His tanker answered that he was a hundred miles to the south, too far for Sultan to make a rendezvous, refuel, and make it to the target on time. In other words, Sultan and Mohammed were out of the show their very first try at combat.

Just then, another Camel aircraft called, its pilot a longtime flying buddy of Sultan’s. “Sultan, is that you? Do you need gas? I’m at the refueling track at the next block altitude, sixteen thousand feet.”

In their excitement, Sultan and his KC-130 pilot friend were talking in Arabic instead of the more correct English, until someone else came up on frequency to tell them to keep quiet (they were supposed to be comm out). Sultan then climbed up 4,000 feet and put his Tornado behind this new tanker. Now he had to get hooked up to the basket trailing a hundred feet behind the KC-130. During daylight and in good weather, this was a demanding task. At night and in thunderstorms with a heavily loaded jet, it proved close to impossible.

Sultan called his tanker friend: “If you really want to help me, climb another four thousand feet so we can get on top of this weather.”

“I can’t,” Camel replied. “There are aircraft above us.” (He had read the Air Tasking Order, good man.)

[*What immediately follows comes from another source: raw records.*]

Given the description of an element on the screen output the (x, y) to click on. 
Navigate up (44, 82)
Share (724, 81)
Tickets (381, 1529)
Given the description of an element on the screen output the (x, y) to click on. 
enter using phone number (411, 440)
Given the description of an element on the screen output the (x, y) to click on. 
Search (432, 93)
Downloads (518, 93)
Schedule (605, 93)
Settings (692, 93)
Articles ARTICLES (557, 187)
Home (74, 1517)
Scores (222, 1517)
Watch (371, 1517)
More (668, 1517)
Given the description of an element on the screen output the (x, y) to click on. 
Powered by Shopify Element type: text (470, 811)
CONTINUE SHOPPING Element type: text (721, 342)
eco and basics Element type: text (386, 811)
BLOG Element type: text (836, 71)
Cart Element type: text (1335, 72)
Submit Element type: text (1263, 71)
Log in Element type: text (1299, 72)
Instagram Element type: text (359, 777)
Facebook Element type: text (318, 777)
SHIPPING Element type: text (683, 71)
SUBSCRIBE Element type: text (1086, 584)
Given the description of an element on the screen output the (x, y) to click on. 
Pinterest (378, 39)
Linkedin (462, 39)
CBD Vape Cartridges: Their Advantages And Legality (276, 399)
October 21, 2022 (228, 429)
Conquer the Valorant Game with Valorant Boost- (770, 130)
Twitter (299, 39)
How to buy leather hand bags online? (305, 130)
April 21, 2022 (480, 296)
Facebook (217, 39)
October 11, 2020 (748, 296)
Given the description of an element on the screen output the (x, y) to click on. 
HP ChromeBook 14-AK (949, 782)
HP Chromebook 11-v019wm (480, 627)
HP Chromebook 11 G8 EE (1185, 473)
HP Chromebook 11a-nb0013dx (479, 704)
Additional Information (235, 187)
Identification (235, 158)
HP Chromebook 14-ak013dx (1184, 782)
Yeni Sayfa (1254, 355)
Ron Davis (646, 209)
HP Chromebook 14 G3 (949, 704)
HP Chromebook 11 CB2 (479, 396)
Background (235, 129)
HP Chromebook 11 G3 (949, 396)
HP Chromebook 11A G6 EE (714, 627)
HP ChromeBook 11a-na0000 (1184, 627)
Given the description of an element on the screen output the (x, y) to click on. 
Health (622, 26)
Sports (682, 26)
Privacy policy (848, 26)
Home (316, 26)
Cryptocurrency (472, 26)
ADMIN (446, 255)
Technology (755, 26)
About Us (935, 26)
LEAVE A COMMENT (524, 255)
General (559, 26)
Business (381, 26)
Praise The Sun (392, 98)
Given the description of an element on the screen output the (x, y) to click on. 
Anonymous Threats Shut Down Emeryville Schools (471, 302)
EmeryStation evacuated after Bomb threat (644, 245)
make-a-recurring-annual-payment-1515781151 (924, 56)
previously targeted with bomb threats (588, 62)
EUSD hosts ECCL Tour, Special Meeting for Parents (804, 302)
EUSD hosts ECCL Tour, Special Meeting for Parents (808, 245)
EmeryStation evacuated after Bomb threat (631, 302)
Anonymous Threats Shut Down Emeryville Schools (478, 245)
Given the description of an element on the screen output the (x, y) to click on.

Always the fighter pilot, Sultan simply hooked up and said, “Then keep your eyes open and give me high flow.” (That meant pump the gas at maximum pressure, so the receiver aircraft would fill its tanks in the minimum time.)

As they bounced through the night sky, riding the tops of angry clouds, desperately hanging on to the hose of a pirated tanker, risking collision with other aircraft scheduled to use that same piece of sky, Sultan asked Mohammed to let him know exactly when they had enough fuel to get to the target and back. Though they were now eight minutes late and still short on gas, Mohammed advised Sultan that they could do that.

Sultan thanked the tanker and backed off, then rolled the fighter onto its back and split “S”s down into the inky blackness. Because of their high-speed descent, and because the tanker had dropped them off at the north end of the refueling track, they were able to save six minutes. Now they needed only to fly faster and make their appointed time over target.

Leveling off at 3,000 feet, Sultan checked out the terrain-following radar and its connections with the jet’s autopilot. Since everything was working, he selected 1,500 feet, soon followed by 1,000 feet; and then, swallowing hard, he flipped the switch that caused the fighter to drop to 200 feet above the ground.

This was another first — the first time this crew had operated this close to the ground using the terrain- following system.